To test the overall speed of various block sizes for BinaryReadList, I created a 1 GB file of random integers and did some comparison tests off of a couple of drives of greatly varying speeds:

testfile = RandomInteger[{0, 2^64 - 1}, 134217728];

Export[file, testfile, "UnsignedInteger64"]; (* where file is a file on the disk of choice *)

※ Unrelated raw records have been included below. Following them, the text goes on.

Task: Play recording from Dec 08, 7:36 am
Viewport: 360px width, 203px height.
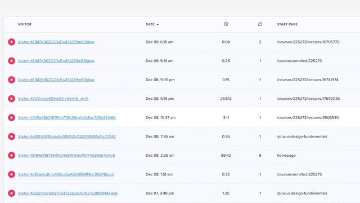Action: point(11,136)
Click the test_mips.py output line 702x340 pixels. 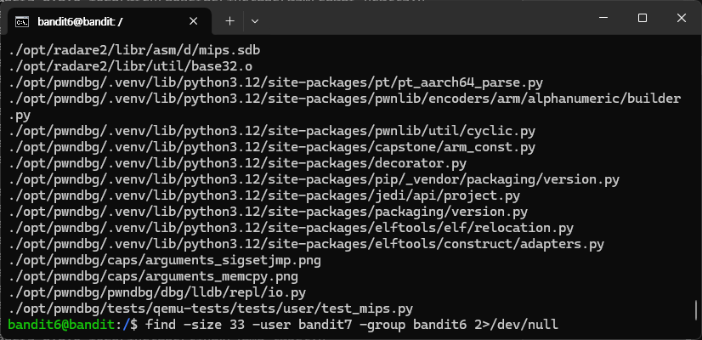pos(211,309)
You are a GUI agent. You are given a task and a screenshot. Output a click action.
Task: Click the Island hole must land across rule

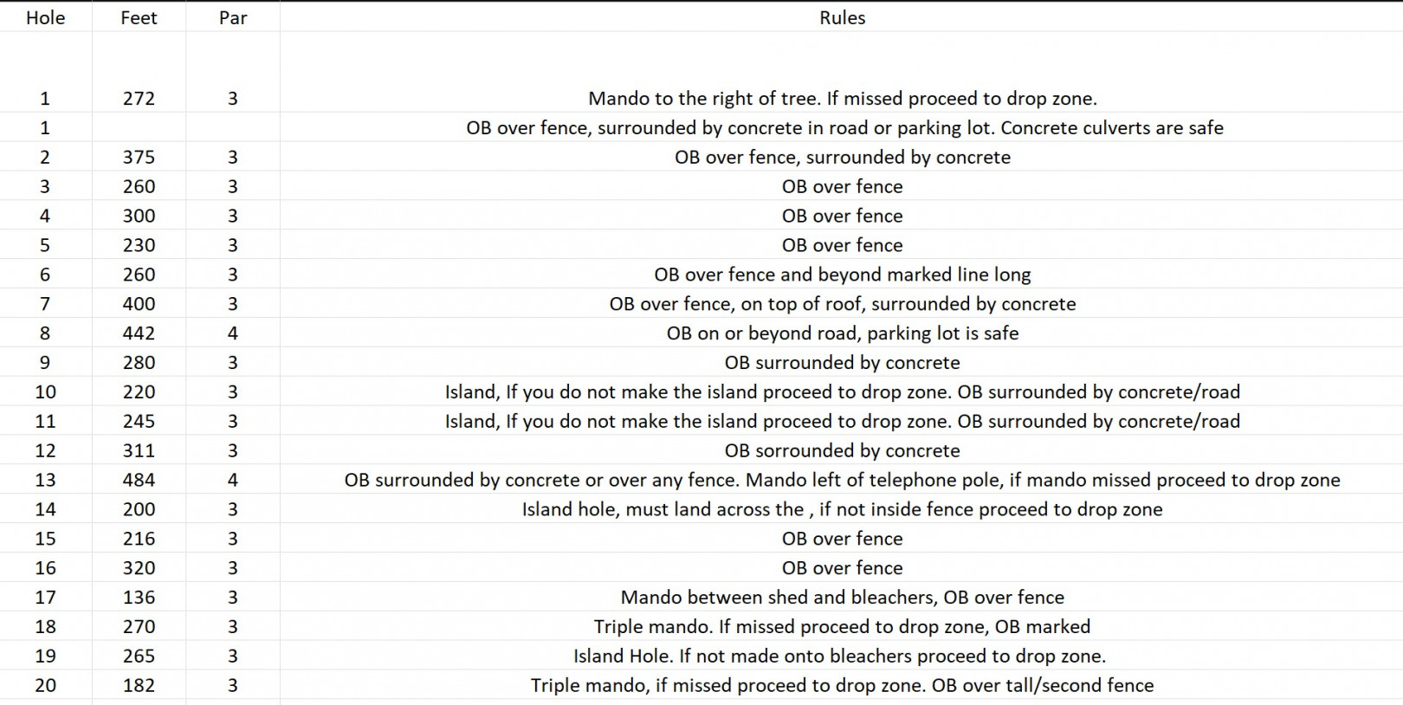coord(842,509)
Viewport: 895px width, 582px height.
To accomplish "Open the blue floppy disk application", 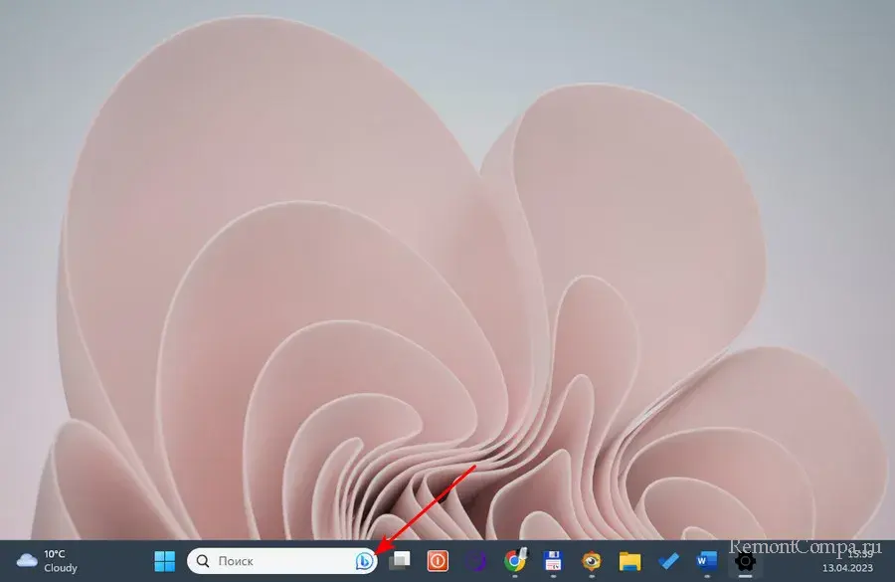I will click(553, 561).
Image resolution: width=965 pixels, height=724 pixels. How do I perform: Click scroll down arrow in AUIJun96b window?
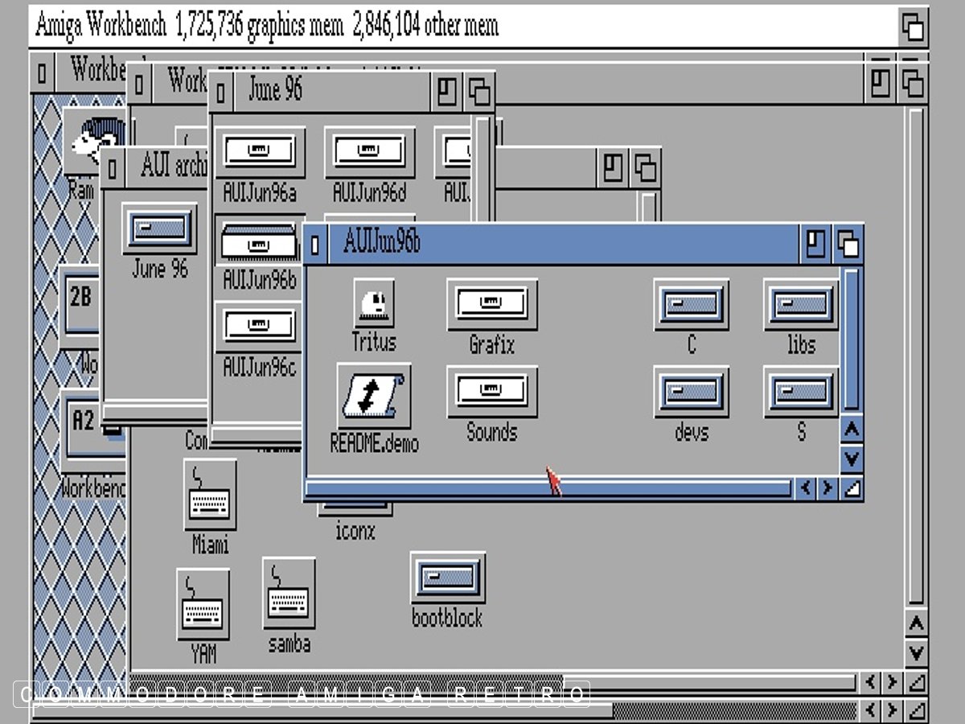(x=851, y=459)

test[n_, file_] := (fdf = OpenRead[file, BinaryFormat -> True];
   i = 0;
   res = First@
     AbsoluteTiming[
      dat = ReleaseHold[
         ConstantArray[
          Hold[BinaryReadList[fdf, "UnsignedInteger64", n]], 
          1000000/n]];
      ];
   Close[fdf];
   Clear[fdf, i];
   res);

Table[test[10^i, file], {i, 0, 6}]

This will, for a given file, test how long it takes to read 1000000 unsigned 64-bit integers at a block size of n. ConstantArray was the fastest method I could find for generating the appropriate set of BinaryReadList calls, but it still represents a significant amount of the processing time. The validity of the test call can be ascertained by executing Flatten[dat] == testfile[[1;;1000000]] afterwards.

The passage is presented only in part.